Data extract -
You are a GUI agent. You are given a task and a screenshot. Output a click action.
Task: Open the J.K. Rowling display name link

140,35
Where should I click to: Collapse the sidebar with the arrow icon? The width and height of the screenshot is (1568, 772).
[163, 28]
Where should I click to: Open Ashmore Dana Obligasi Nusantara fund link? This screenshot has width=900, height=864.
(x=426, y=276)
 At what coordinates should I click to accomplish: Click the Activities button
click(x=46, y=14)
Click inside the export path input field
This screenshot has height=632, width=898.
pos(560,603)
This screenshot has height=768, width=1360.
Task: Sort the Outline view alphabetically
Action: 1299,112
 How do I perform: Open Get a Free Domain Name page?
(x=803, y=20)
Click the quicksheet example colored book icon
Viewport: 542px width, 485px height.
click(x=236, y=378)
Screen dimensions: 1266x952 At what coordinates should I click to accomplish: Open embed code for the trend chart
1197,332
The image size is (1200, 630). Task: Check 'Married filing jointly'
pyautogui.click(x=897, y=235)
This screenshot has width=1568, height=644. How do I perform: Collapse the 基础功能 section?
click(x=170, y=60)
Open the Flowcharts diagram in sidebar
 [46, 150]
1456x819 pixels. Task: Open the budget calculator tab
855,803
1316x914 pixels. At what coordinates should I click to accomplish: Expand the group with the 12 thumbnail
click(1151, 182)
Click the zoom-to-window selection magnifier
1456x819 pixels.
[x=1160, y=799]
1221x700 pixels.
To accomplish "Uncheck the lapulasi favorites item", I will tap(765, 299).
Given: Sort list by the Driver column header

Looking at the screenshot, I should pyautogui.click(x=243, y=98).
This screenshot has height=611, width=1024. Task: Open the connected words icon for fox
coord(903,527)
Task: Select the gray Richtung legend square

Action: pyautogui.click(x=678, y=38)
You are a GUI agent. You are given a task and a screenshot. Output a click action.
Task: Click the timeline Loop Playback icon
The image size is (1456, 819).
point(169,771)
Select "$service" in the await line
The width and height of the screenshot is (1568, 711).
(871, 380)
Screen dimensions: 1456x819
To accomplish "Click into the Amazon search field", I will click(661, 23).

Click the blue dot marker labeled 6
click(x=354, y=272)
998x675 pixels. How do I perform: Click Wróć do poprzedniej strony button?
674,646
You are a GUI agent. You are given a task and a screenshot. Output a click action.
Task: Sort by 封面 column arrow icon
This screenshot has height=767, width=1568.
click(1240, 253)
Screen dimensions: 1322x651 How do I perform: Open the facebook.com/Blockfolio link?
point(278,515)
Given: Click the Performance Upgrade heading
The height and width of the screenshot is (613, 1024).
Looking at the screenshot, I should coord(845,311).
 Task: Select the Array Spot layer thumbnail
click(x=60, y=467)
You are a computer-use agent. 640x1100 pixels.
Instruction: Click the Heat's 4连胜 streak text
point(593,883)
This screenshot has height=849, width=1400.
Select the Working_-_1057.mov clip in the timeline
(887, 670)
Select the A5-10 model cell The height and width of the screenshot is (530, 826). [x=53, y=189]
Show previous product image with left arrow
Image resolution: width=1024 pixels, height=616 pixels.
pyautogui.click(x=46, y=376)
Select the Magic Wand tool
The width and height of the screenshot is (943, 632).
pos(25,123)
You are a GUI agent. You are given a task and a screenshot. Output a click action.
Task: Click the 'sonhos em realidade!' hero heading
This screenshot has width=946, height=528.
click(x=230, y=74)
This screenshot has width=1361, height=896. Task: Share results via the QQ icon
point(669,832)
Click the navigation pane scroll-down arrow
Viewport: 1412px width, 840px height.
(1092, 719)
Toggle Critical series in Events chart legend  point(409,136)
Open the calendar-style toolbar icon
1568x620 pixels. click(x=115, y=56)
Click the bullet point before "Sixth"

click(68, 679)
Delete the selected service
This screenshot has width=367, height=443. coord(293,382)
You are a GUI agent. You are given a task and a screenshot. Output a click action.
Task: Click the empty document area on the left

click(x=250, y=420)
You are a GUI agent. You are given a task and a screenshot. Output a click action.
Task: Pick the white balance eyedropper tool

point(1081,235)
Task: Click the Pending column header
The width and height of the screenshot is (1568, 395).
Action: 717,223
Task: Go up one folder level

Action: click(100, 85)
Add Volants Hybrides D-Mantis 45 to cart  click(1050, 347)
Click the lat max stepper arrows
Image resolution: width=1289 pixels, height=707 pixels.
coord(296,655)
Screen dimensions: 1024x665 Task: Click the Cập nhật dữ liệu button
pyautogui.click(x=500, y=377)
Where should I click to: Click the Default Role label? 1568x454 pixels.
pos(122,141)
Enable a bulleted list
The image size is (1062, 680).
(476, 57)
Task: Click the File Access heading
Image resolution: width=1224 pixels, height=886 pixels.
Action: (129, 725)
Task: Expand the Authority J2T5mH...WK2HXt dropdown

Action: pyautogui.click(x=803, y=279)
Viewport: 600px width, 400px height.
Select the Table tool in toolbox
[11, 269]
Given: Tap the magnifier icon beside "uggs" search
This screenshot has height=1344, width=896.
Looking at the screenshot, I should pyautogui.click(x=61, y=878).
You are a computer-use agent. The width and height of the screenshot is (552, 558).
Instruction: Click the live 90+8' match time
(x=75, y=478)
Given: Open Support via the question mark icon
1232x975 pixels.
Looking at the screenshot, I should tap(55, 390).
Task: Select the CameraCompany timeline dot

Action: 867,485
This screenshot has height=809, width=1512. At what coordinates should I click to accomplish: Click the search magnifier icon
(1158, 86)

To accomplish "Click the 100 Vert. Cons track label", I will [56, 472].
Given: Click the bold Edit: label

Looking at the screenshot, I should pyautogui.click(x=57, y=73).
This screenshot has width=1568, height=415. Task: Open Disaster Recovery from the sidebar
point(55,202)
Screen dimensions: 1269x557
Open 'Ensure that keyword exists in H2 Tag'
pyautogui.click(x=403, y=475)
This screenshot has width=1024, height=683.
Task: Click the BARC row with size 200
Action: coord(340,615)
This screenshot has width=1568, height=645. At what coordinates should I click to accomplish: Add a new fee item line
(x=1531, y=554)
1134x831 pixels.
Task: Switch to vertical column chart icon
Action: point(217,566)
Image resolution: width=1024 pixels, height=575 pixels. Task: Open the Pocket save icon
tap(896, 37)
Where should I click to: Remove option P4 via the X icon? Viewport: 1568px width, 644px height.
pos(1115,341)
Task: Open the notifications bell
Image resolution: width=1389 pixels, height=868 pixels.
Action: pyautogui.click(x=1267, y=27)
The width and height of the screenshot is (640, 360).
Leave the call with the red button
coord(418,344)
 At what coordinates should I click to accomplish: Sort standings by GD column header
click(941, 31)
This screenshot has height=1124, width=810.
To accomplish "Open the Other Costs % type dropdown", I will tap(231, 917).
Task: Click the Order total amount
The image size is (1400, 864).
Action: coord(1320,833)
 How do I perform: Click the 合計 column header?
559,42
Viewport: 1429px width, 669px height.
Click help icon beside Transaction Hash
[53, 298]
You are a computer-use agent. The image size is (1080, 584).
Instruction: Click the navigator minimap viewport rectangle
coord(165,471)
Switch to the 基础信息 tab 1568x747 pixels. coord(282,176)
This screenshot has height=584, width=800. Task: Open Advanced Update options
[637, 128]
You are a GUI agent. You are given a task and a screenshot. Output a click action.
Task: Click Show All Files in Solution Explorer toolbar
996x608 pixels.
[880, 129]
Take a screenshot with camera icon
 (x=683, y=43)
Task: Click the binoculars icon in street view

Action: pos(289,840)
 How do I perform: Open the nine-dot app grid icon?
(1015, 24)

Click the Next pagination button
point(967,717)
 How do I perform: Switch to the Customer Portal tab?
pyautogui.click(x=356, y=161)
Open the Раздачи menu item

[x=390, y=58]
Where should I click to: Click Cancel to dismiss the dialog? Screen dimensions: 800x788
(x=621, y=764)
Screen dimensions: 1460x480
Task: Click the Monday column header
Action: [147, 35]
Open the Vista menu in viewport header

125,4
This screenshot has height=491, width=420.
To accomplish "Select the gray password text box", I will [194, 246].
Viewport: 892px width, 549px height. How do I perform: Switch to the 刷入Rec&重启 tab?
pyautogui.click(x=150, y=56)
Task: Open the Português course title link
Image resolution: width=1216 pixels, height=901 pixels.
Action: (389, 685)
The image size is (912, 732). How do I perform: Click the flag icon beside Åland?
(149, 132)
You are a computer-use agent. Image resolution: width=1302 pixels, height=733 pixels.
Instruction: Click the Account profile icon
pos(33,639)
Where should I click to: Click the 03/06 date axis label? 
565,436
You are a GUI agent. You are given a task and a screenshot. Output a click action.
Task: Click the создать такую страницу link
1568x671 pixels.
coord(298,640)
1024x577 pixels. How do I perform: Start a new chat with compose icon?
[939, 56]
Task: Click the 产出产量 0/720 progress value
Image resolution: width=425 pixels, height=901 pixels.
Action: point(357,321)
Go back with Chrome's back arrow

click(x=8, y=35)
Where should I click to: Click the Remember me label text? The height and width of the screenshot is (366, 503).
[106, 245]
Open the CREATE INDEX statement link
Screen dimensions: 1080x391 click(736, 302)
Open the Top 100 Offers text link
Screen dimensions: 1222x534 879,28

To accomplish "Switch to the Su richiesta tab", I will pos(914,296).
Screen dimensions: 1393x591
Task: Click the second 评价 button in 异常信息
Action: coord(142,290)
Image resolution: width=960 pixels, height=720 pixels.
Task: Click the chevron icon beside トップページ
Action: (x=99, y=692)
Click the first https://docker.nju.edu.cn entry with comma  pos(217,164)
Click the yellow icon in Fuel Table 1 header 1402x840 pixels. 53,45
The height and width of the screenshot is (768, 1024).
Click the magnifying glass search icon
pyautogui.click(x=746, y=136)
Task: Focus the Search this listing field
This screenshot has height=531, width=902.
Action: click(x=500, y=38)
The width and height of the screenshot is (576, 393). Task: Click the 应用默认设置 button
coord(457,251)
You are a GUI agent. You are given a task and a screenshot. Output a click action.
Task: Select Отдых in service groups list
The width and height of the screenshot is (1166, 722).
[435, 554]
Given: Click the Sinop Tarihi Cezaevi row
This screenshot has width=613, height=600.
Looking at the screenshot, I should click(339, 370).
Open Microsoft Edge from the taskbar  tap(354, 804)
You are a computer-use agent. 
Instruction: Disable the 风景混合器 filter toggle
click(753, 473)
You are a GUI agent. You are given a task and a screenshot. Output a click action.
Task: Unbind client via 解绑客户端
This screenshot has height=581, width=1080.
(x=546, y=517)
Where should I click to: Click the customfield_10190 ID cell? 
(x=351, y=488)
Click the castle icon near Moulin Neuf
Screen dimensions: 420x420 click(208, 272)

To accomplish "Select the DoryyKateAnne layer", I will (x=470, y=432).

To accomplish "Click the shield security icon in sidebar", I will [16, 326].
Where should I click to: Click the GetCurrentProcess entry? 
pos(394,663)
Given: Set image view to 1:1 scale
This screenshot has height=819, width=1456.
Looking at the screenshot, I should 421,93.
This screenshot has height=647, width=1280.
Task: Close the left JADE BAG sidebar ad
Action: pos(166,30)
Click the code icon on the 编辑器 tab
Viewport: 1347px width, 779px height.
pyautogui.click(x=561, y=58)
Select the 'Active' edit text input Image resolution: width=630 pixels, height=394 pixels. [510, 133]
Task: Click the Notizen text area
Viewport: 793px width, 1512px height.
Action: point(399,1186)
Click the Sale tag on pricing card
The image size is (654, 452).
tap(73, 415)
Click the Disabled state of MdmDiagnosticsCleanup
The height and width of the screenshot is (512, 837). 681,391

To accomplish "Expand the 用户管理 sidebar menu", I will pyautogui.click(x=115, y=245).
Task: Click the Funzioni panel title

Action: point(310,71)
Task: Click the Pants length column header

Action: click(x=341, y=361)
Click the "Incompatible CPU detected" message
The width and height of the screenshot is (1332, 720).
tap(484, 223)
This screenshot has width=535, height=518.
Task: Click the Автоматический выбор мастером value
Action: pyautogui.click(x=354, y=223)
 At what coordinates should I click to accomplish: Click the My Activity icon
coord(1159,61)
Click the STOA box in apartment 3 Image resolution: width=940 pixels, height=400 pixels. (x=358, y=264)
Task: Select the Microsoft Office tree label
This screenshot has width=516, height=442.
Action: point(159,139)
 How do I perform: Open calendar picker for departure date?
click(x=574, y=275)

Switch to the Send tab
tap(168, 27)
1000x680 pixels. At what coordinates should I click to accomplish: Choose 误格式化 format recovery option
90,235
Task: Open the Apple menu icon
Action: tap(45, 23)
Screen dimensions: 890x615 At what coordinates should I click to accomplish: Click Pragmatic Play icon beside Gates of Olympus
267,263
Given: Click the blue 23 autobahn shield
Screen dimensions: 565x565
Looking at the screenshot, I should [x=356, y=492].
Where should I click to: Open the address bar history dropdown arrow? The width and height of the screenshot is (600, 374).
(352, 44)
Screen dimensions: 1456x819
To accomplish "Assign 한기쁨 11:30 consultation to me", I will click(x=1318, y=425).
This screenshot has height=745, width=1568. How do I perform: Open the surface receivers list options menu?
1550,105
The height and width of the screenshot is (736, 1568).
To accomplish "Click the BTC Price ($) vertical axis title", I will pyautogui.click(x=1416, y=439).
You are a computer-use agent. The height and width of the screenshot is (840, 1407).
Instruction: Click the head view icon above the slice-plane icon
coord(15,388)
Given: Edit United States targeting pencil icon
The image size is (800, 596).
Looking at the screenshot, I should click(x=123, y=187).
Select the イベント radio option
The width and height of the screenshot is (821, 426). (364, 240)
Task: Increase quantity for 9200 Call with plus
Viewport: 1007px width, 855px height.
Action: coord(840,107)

Written task - Express the part of the records that opens with the line containing "Where should I click to: Open Ashmore" and closes with the line containing "[x=1160, y=799]" as a JSON list of strings, one string per line, with blank lines left out.

Written reply -
[
  "Where should I click to: Open Ashmore Dana Obligasi Nusantara fund link? This screenshot has width=900, height=864.",
  "(x=426, y=276)",
  " At what coordinates should I click to accomplish: Click the Activities button",
  "click(x=46, y=14)",
  "Click inside the export path input field",
  "This screenshot has height=632, width=898.",
  "pos(560,603)",
  "This screenshot has height=768, width=1360.",
  "Task: Sort the Outline view alphabetically",
  "Action: 1299,112",
  " How do I perform: Open Get a Free Domain Name page?",
  "(x=803, y=20)",
  "Click the quicksheet example colored book icon",
  "Viewport: 542px width, 485px height.",
  "click(x=236, y=378)",
  "Screen dimensions: 1266x952 At what coordinates should I click to accomplish: Open embed code for the trend chart",
  "1197,332",
  "The image size is (1200, 630). Task: Check 'Married filing jointly'",
  "pyautogui.click(x=897, y=235)",
  "This screenshot has width=1568, height=644. How do I perform: Collapse the 基础功能 section?",
  "click(x=170, y=60)",
  "Open the Flowcharts diagram in sidebar",
  " [46, 150]",
  "1456x819 pixels. Task: Open the budget calculator tab",
  "855,803",
  "1316x914 pixels. At what coordinates should I click to accomplish: Expand the group with the 12 thumbnail",
  "click(1151, 182)",
  "Click the zoom-to-window selection magnifier",
  "1456x819 pixels.",
  "[x=1160, y=799]"
]